▶ _Given entries_:
####################
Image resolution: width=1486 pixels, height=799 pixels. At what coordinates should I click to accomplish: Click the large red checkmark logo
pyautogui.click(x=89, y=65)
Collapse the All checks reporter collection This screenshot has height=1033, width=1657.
####################
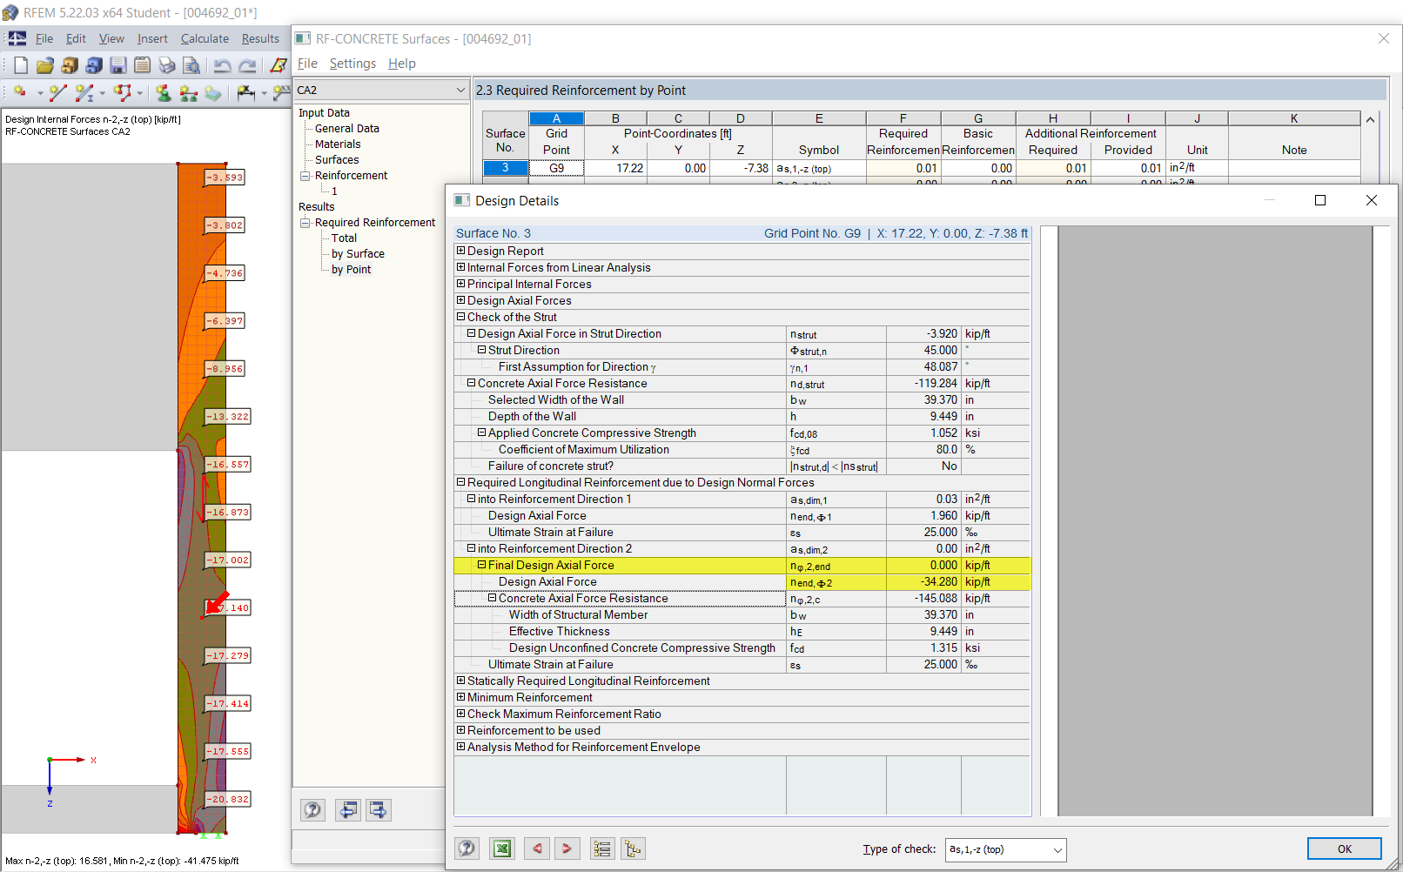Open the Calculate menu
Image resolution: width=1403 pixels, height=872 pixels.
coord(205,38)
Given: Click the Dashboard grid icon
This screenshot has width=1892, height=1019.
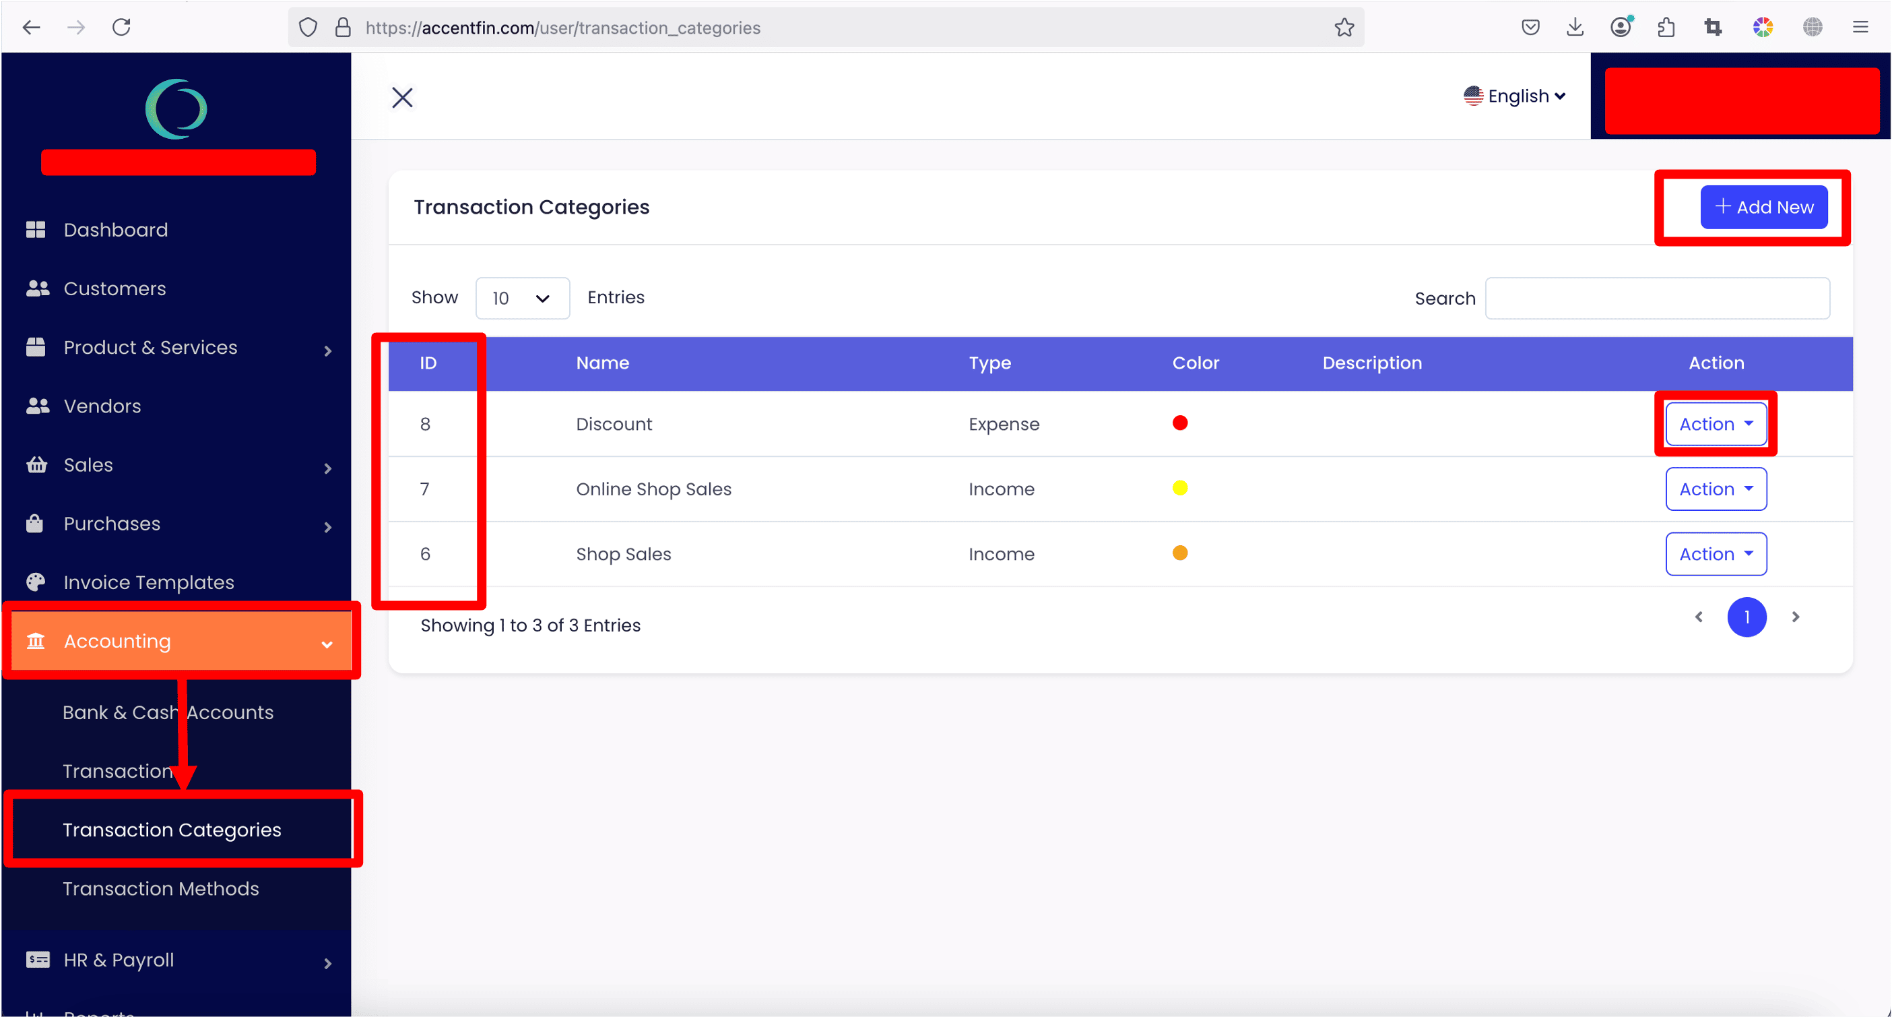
####################
▶ _Exercise brief_:
Out of the data above, transcribe exactly and only the lines starting with the line that has "Given: Click the Dashboard grid icon" and going on through the line that has "This screenshot has width=1892, height=1019.", both included.

▶ _Task solution_:
Given: Click the Dashboard grid icon
This screenshot has width=1892, height=1019.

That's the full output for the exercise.